### [TEXT PROVIDED]
________________
A second Chinese proverb explains why we must start with diet: “When you’re thirsty, it’s too late to dig a well.”  If we want to avoid lifestyle illnesses, we must start pursuing a new way of growing and preparing food now, not after we’re already ill.

The long lists of contributory factors to our growing ill-health distract us from the real source of our national health crisis: our food/illness/healthcare system is sick, and so it’s no wonder we’re sick, too.  The only possible result of our unhealthy food/illness/healthcare care system is ill-health.  

Understanding the Food / Illness / Healthcare System

To understand why this is so, we must start with the fact that we live in a highly centralized government/private-sector system that limits our choices to maximize the profits of corporate cartels: Big Agriculture, Big Oil/Ag Chemicals, Big GMO seeds (Monsanto et al.), Big Processed Foods, Big Supermarkets, Big Fast Food, Big Healthcare (what I have called sickcare for many years, because profits flow not from keeping us healthy via prevention but from keeping us alive when we’re suffering from chronic lifestyle illnesses) and last but not least Big Pharma, which is happy to provide medications that costs tens of thousands of dollars per patient per year to address the symptoms of lifestyle diseases rather than the causes, which trace back to what we eat and how we live.
________________
(Stored data)
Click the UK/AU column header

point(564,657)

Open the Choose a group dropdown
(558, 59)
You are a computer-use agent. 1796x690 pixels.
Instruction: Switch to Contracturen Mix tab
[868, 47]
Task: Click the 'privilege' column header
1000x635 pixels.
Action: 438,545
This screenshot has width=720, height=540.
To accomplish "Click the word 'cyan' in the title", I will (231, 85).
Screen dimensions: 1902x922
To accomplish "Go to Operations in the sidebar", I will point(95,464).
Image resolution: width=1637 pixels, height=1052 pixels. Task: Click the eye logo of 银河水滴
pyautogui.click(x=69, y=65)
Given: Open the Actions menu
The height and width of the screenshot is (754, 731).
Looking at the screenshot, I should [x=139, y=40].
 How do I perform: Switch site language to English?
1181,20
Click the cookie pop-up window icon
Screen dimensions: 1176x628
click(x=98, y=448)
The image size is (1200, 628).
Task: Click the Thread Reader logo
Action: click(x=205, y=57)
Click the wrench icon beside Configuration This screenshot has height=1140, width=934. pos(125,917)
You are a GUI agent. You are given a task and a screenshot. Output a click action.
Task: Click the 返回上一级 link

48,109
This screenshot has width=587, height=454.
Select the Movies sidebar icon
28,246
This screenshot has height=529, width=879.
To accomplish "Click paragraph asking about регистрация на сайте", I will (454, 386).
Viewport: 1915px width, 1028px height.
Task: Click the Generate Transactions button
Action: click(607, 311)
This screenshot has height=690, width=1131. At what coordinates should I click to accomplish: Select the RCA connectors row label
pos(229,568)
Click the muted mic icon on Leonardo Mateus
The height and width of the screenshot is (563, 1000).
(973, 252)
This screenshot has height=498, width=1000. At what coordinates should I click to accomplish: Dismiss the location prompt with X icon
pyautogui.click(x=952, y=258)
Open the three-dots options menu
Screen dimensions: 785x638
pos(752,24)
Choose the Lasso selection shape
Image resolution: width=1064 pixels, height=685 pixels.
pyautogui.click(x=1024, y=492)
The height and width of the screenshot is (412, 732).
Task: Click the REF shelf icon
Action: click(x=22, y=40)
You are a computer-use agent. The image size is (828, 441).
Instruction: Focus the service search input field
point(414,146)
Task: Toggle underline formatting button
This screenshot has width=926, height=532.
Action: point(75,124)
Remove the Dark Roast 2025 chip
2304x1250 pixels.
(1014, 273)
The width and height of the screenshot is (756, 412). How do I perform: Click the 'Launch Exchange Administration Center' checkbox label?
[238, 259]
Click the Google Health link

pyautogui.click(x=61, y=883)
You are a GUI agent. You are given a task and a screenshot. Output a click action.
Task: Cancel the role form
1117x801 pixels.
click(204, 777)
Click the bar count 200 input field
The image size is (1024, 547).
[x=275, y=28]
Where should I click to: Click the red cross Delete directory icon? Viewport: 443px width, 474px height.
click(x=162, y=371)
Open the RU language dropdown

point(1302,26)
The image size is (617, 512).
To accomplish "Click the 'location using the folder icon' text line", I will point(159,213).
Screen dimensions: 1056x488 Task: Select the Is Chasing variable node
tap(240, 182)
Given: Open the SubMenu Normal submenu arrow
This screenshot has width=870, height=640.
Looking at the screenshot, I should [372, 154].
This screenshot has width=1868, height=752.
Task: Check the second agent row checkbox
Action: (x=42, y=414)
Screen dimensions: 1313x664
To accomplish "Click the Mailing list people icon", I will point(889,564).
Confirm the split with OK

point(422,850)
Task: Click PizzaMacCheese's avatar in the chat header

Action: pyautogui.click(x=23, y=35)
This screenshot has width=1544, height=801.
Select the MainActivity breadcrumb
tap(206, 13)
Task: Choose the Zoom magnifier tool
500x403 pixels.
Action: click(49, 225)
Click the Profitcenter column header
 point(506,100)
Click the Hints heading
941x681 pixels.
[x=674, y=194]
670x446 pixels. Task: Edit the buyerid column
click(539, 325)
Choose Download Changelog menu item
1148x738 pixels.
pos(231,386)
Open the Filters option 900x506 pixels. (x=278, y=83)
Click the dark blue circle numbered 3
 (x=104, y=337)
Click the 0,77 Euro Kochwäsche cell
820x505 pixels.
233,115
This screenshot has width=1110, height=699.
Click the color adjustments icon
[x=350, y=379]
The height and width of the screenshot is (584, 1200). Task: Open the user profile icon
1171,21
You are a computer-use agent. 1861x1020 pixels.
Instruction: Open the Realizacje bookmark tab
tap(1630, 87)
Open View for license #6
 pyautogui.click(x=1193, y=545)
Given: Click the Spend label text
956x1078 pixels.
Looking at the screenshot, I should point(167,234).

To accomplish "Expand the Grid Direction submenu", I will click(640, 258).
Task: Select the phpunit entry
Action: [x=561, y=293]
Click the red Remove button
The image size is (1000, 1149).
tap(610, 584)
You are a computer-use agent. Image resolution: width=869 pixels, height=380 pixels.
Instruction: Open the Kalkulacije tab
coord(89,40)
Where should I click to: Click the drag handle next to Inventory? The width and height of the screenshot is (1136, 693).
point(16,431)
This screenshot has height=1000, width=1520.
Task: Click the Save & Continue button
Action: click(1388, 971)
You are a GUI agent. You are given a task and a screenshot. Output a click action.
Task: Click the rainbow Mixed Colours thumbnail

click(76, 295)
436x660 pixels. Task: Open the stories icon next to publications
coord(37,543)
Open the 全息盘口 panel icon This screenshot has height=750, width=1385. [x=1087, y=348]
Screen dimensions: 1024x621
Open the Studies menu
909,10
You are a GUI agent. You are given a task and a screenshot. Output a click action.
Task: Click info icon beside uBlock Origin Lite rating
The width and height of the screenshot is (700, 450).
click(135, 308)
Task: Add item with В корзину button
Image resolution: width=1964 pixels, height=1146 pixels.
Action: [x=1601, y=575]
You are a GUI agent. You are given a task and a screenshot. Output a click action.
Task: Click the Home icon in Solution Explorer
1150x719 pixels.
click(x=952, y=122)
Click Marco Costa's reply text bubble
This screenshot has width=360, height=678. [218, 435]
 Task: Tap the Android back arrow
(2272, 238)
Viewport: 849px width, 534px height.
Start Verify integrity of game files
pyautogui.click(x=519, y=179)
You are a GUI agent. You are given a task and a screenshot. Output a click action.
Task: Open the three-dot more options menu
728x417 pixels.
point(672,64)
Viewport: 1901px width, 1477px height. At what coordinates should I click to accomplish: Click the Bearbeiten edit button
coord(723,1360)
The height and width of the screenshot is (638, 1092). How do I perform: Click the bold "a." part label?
________________
### [PROBLEMS TO WORK ON]
1: Answer these questions using the food and health passage.
(a) According to the second Chinese proverb, when is it too late to dig a well?
(b) What has the writer called Big Healthcare for many years?
(c) Which company is named as an example of Big GMO seeds?
2: For each statement below, decide whether it agrees with the food and health passage, and quote the words that settle it.
(a) The passage says we should begin pursuing a new way of growing food once we are already ill.
(b) The passage describes the system we live in as highly centralized.
(c) The passage says Big Pharma provides medications that address the causes of lifestyle diseases.
3: Write a continuation of the food and health passage, starting after its last sentence.

### [EXPECTED RESPONSES]
1:
(a) When you’re thirsty.
(b) Sickcare.
(c) Monsanto.

2:
(a) No: "now, not after we’re already ill."
(b) Yes: "we live in a highly centralized government/private-sector system"
(c) No: "to address the symptoms of lifestyle diseases rather than the causes"

3:
Once you hear an alternative account of how we could be raising food and delivering it to consumers to prepare at home, you grasp the sickening stranglehold Corporate America and government agencies have on our food, diet and the resulting epidemic of ill-health.

I was fortunate to attend a permaculture conference, 'Better Soil, Better Food...A Better World' at Tara Firma Farms in Petaluma, California this past weekend that Adam Taggart (co-founder of Peak Prosperity) was responsible for producing. Joel Salatin (author of nine books, including Everything I Want To Do Is Illegal: War Stories from the Local Food Front and head farmer at Polyface Farms, Virginia), Paul Kaiser (Singing Frogs Farm, Sonoma, California), Toby Hemenway (author of Gaia's Garden: A Guide to Home-Scale Permaculture, 2nd Edition), and Robb Wolf (author of The Paleo Solution: The Original Human Diet) were on hand to explain the connections between the way our food is grown, processed and distributed and our ill-health.

Though these connections are common sense—we all know about garbage in, garbage out—the linkage between our extractive, monoculture agriculture and all the other subsystems of food and health remains opaque to most Americans.

Centralized Systems Are Hijacked By Those Who Profit Most From Them

Centralized systems are inevitably hijacked by vested interests in a way that is simply not possible in highly decentralized systems.  Powerful vested interests rig centralized systems to protect and extend their privileges and profits.  This dynamic is a positive (self-reinforcing) feedback loop: the greater the centralization, the greater the influence of vested interests, who increase the centralization that benefits them.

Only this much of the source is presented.